Tampak ekspresi tidak senang dari laki-laki paruh baya yang berdiri dihadapanku, senyumnya yang biasa ia tunjukan kepada kami menghilang entah kemana. “Apa yang kalian butuhkan sebagai bahan penelitian?” tanyanya kemudian, seperti mempertimbangkan apakah pantas dua remaja sepertiku dan Raya melihat satu-
satunya pohon merah yang berbeda itu.

“Kami cuma butuh foto dan sampel daun Om,” jawab Raya. “Kalau misalnya kita nggak boleh lihat pohonnya secara langsung mungkin Om bisa kasih foto sama daunnya sehelai atau dua helai,” pintanya lagi, berusaha meyakinkan.

Hening selama beberapa detik sebelum laki-laki itu akhirnya berkata. “Kalian bisa melihat langsung, tapi jangan ambil fotonya,” ujar laki-laki itu kemudian.

Aku menatap Raya yang menatapku.
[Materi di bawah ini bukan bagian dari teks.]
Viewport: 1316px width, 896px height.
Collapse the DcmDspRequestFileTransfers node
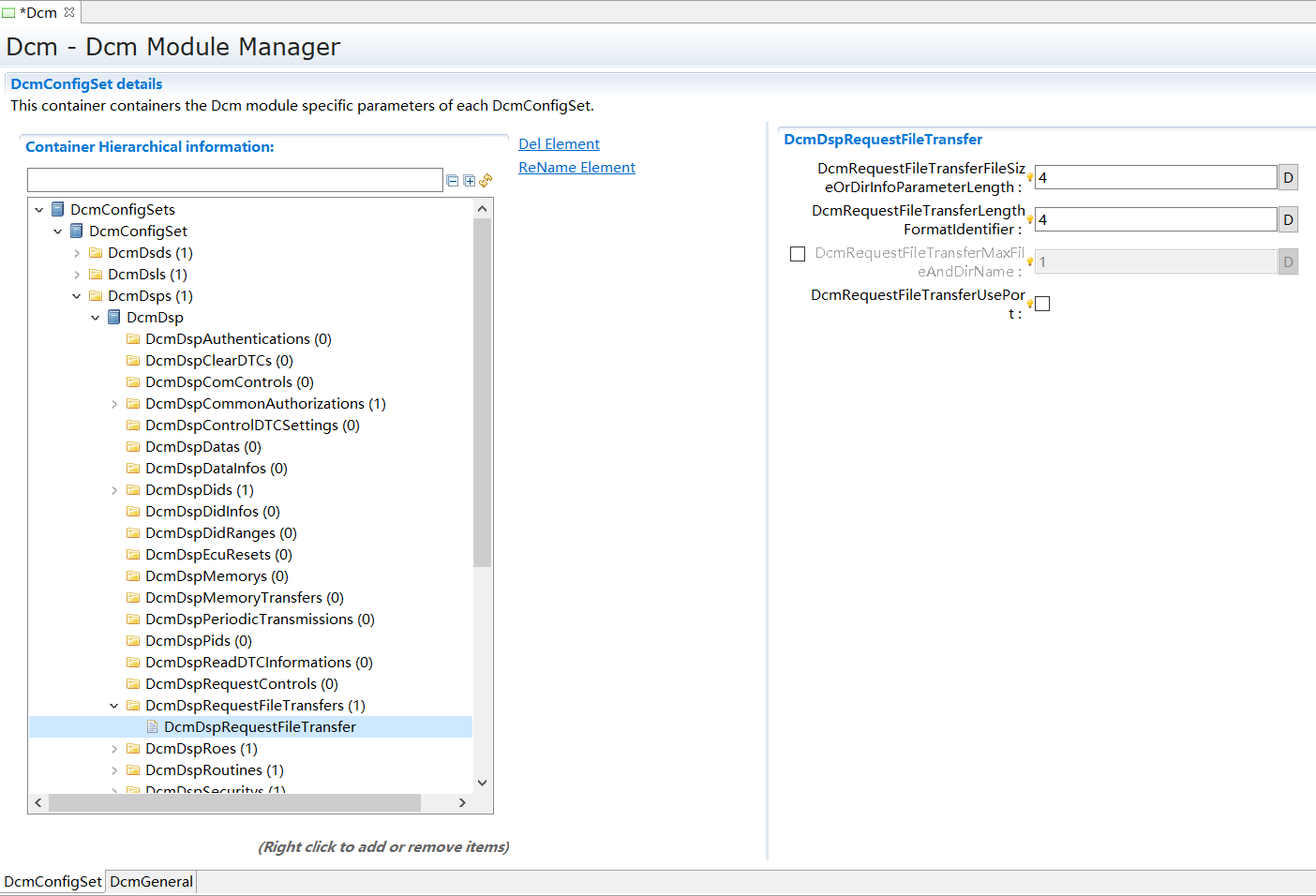tap(114, 705)
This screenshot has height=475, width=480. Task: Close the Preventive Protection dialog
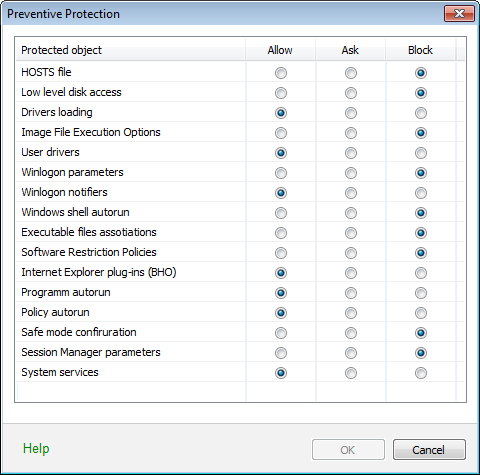click(x=459, y=14)
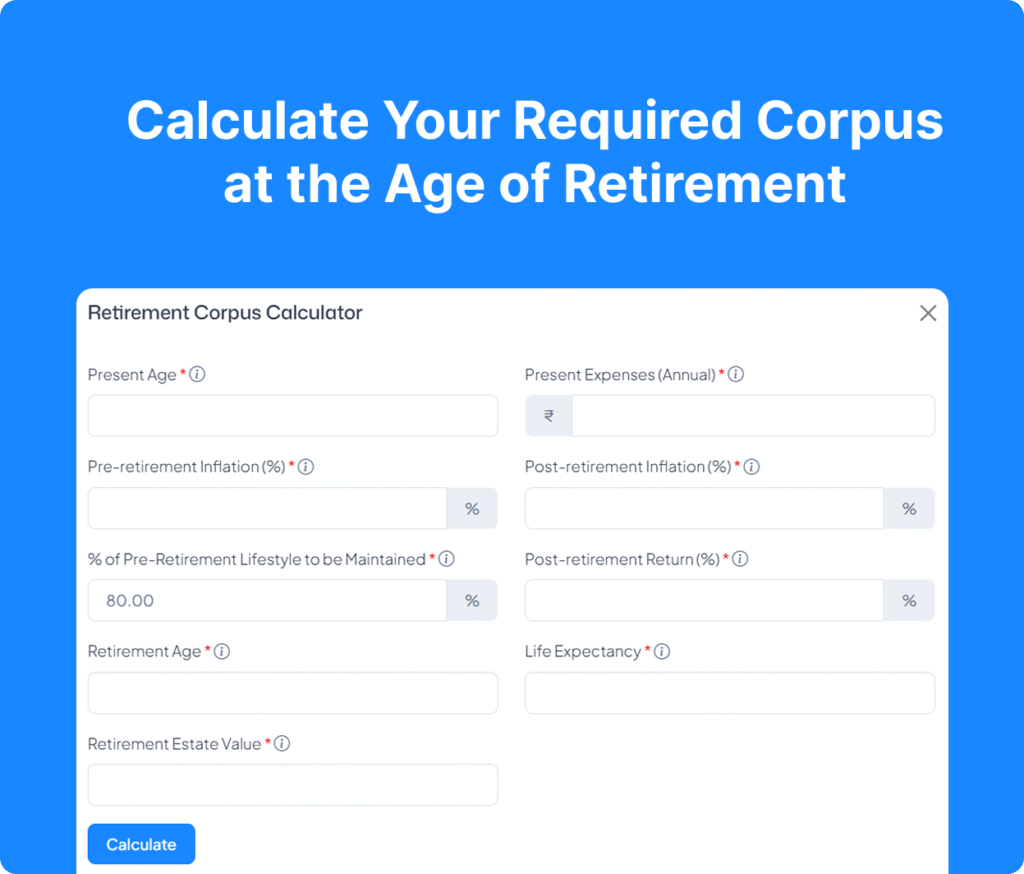Click the Retirement Age text box
The image size is (1024, 874).
pyautogui.click(x=292, y=693)
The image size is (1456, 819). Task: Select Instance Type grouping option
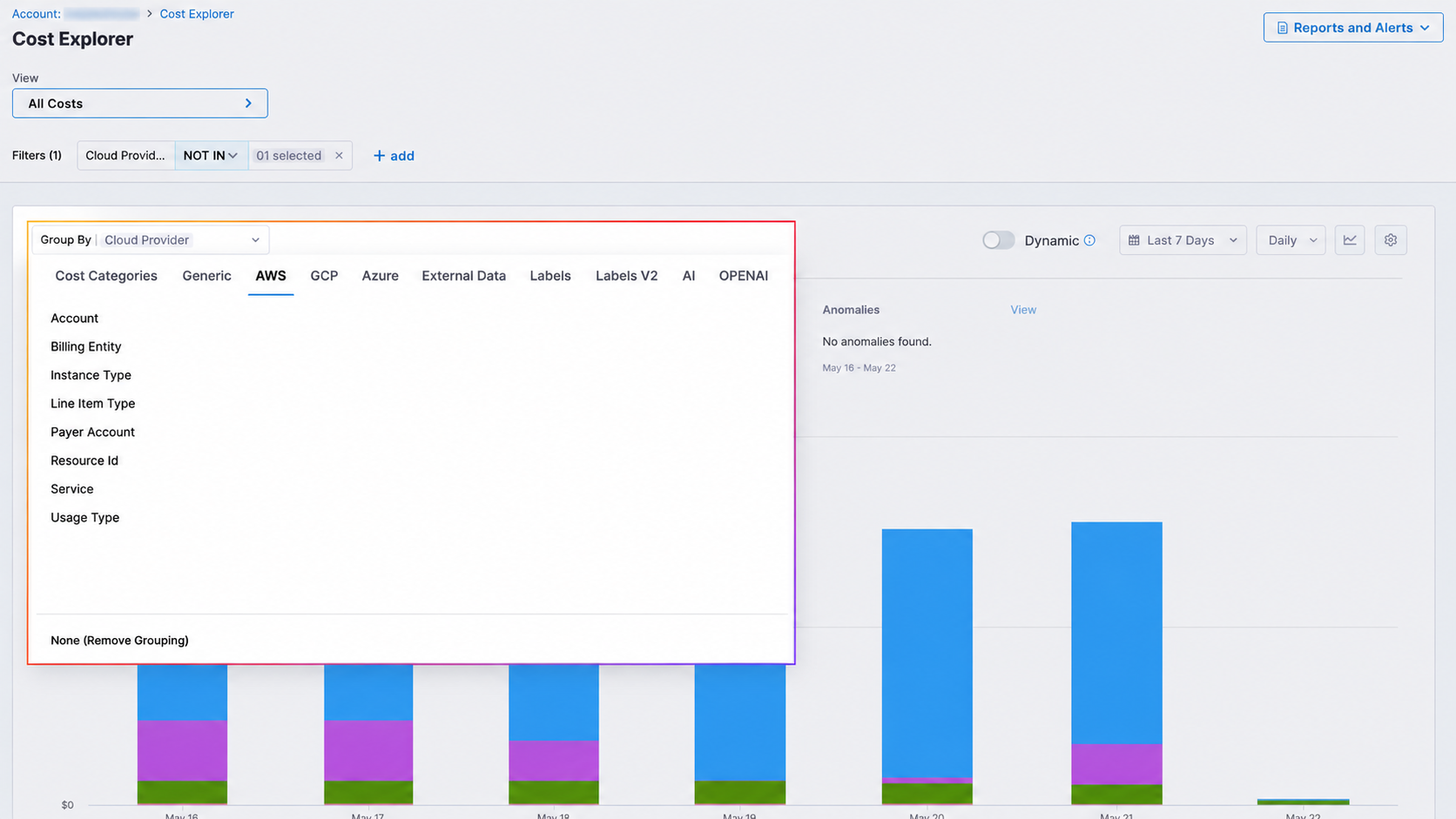[x=91, y=375]
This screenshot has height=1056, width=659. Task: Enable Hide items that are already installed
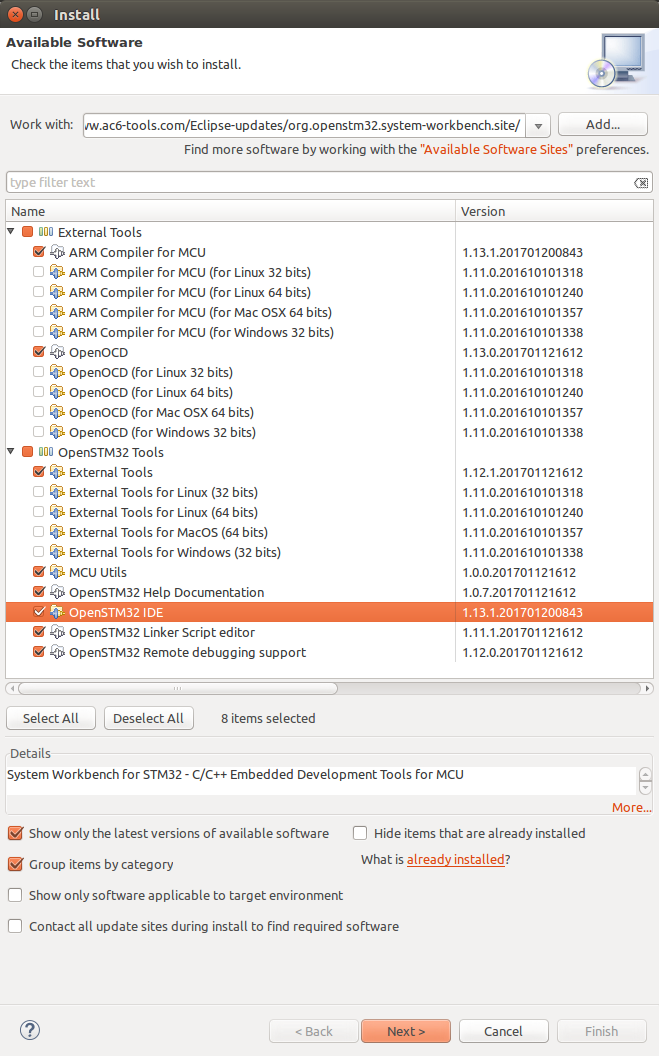pyautogui.click(x=361, y=833)
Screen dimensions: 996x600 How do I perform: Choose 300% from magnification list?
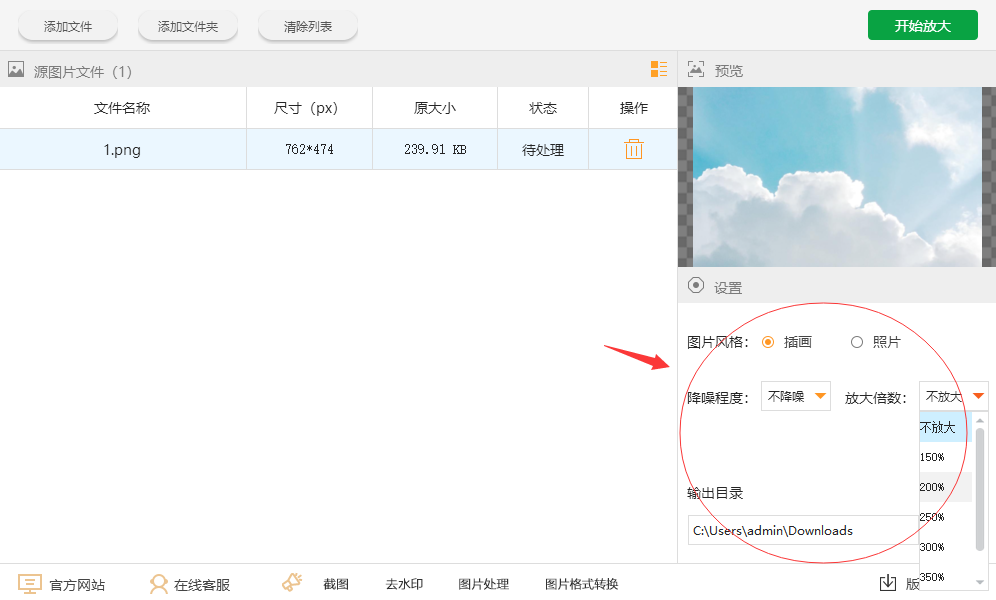click(933, 547)
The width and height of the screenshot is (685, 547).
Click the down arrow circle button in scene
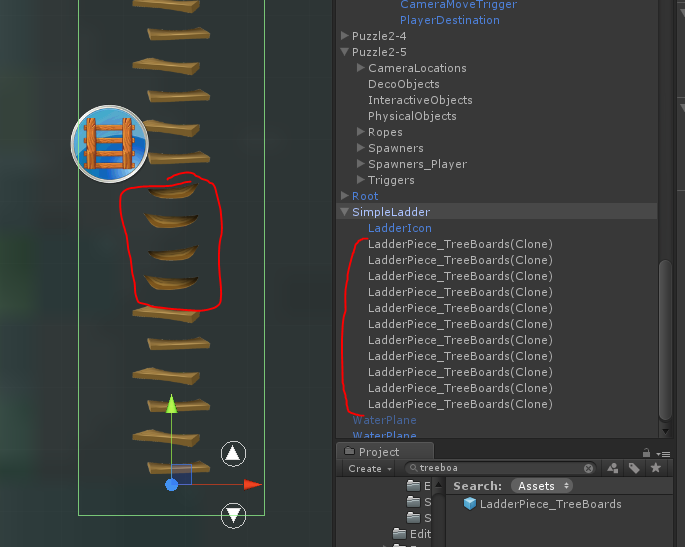(233, 515)
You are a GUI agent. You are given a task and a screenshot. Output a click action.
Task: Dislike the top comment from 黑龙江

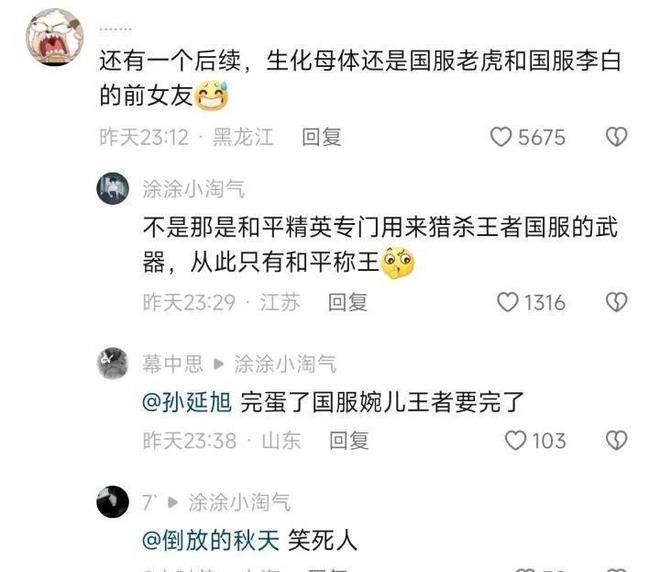coord(616,137)
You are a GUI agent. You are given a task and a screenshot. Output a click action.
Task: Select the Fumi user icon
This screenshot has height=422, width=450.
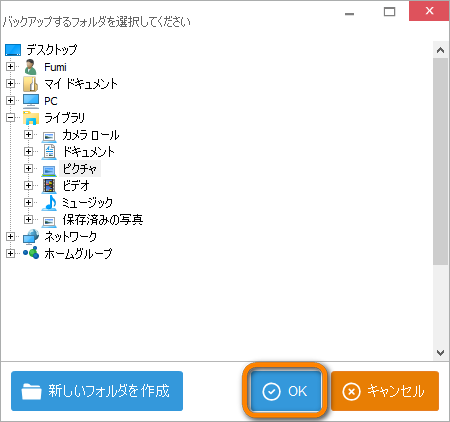coord(31,67)
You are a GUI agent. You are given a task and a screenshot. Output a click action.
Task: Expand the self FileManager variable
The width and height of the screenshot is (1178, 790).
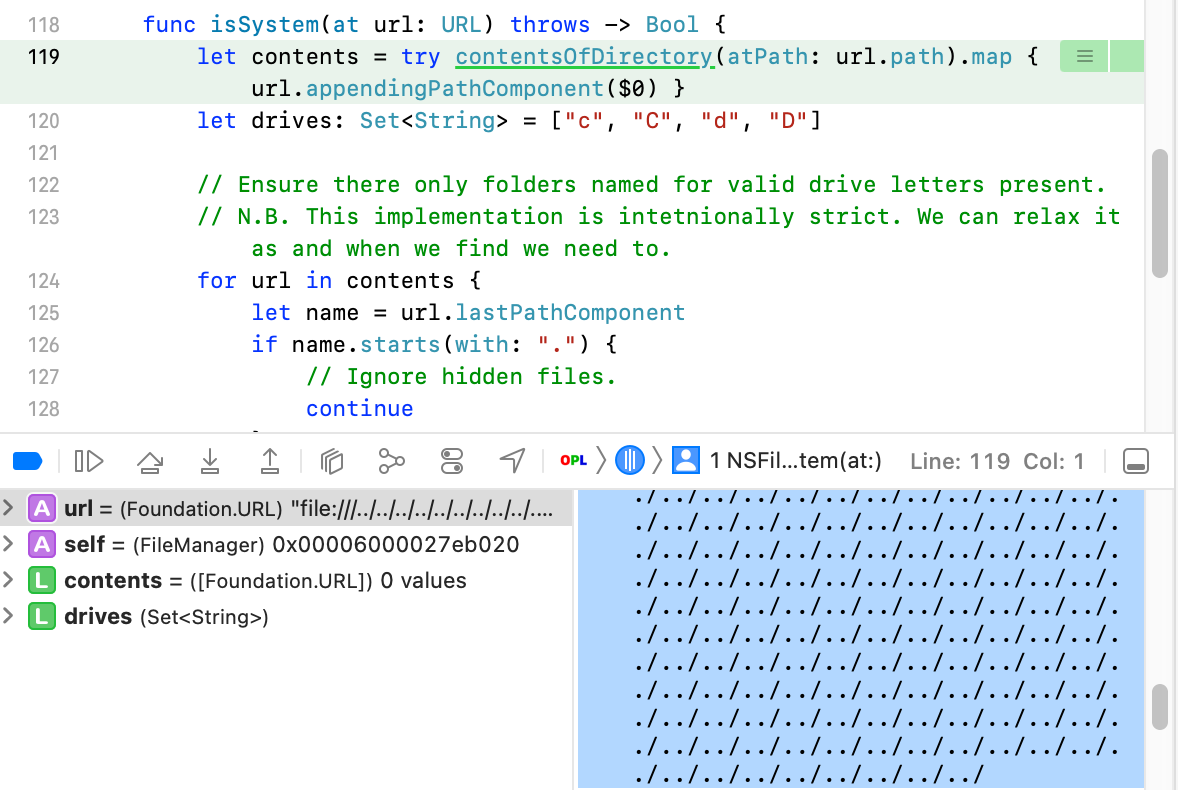tap(9, 546)
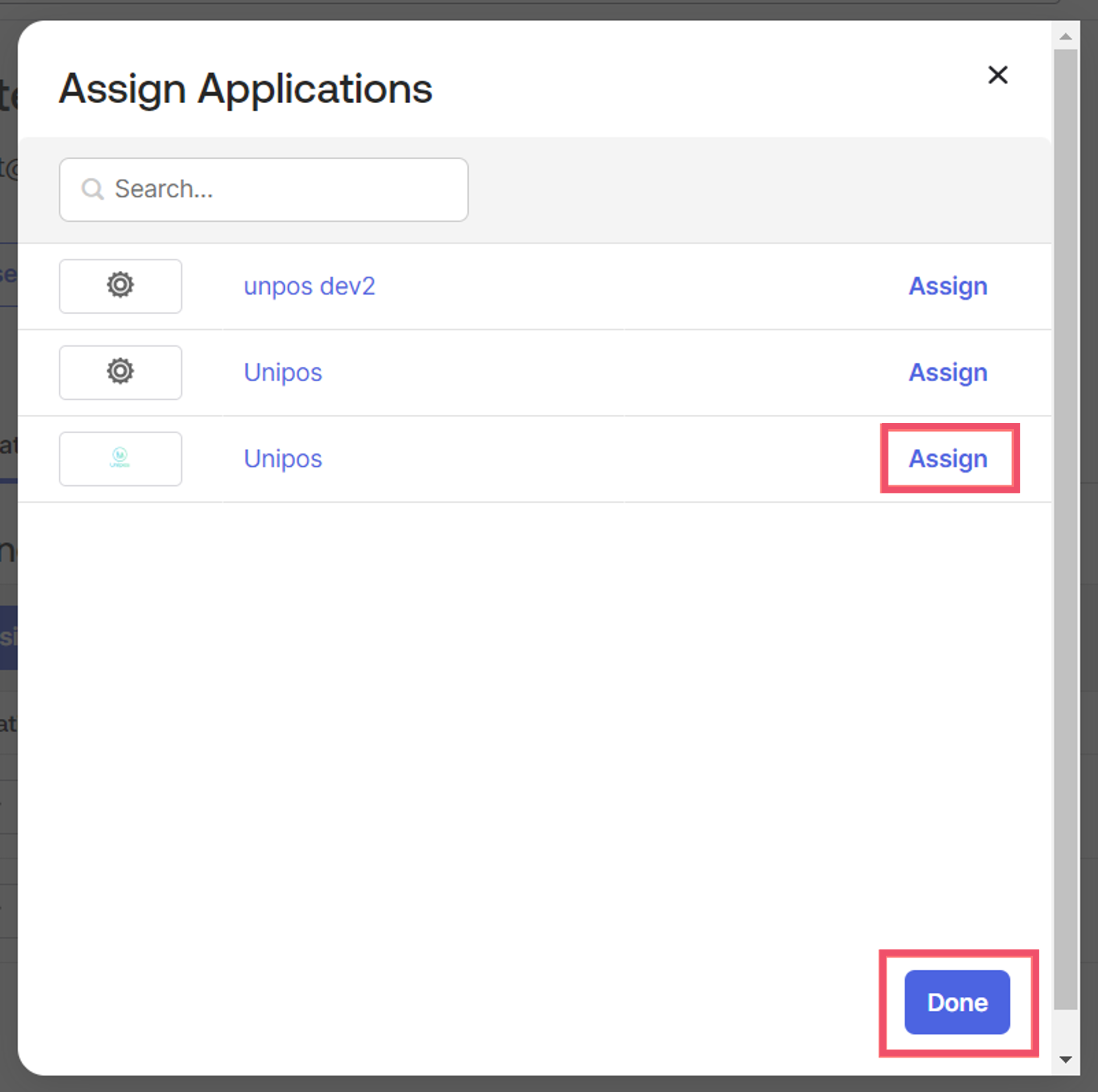Click the Assign Applications heading
This screenshot has width=1098, height=1092.
tap(245, 89)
Rencana kami berhasil.

Laki-laki itu mengantar kami ke halaman samping, tempat pohon merah berdiam.

Pohon itu secara bentuk sama seperti pohon pada umumnya. Memiliki daun, batang, ranting, dahan, bahkan jika warnanya tidak merah aku yakin akan memasukkan pohon ini ke jenis yang sama dengan pohon di dekatnya, tapi warna daunnya, warna kulit kayunya yang seperti campuran antara cokelat dan merah, bahkan rantingnya yang tampak rapuh lebih memiliki warna dominan merah, membuatku mulai menebak-nebak jenis pohon apa ini.

Raya menunjukkan sehelai daun pohon itu padaku, sembari berbisik. “Bener-bener merah.”

Aku meraih daun yang ada di tangannya, memperhatikan daun berwarna merah itu, merahnya begitu pekat 
namun tidak menyatu dengan daunnya, seperti daun itu tercelup ke sesuatu yang berwarna merah pekat  dan langsung diangkat begitu saja, bahkan tulang daunnya pun tak tampak lagi. Aku membolak-balik daun itu dan hendak memetik daun yang lain.

“Hei. Kalian mau memetik berapa banyak?”

Aku menghentikkan jariku yang sudah hendak memetik sehelai. Mataku melirik Raya, tangannya sudah memegang dua helai daun.

“Sudah cukup kan?” laki-laki itu mendekat ke arah kami, tampak gusar, matanya bergantian menatapku dan Raya. “Kalian sudah mendapatkan sehelai dua helai daun, sudah melihat pohon ini, sebaiknya kalian pulang.”
Raya menatapku, menunggu jawaban. Wajahnya tampak bimbang dan sedikit takut, laki-laki pemilik pohon ini benar-benar mengawasi kami sejak tadi sepertinya.

“Sudah Om, kami hanya butuh daun-daun ini untuk diteliti di sekolah,” jawabku kemudian. Percuma meneliti saat ini, aku yakin pemilik pohon ini tidak akan mengalihkan pandangannya dari kami sedetikpun.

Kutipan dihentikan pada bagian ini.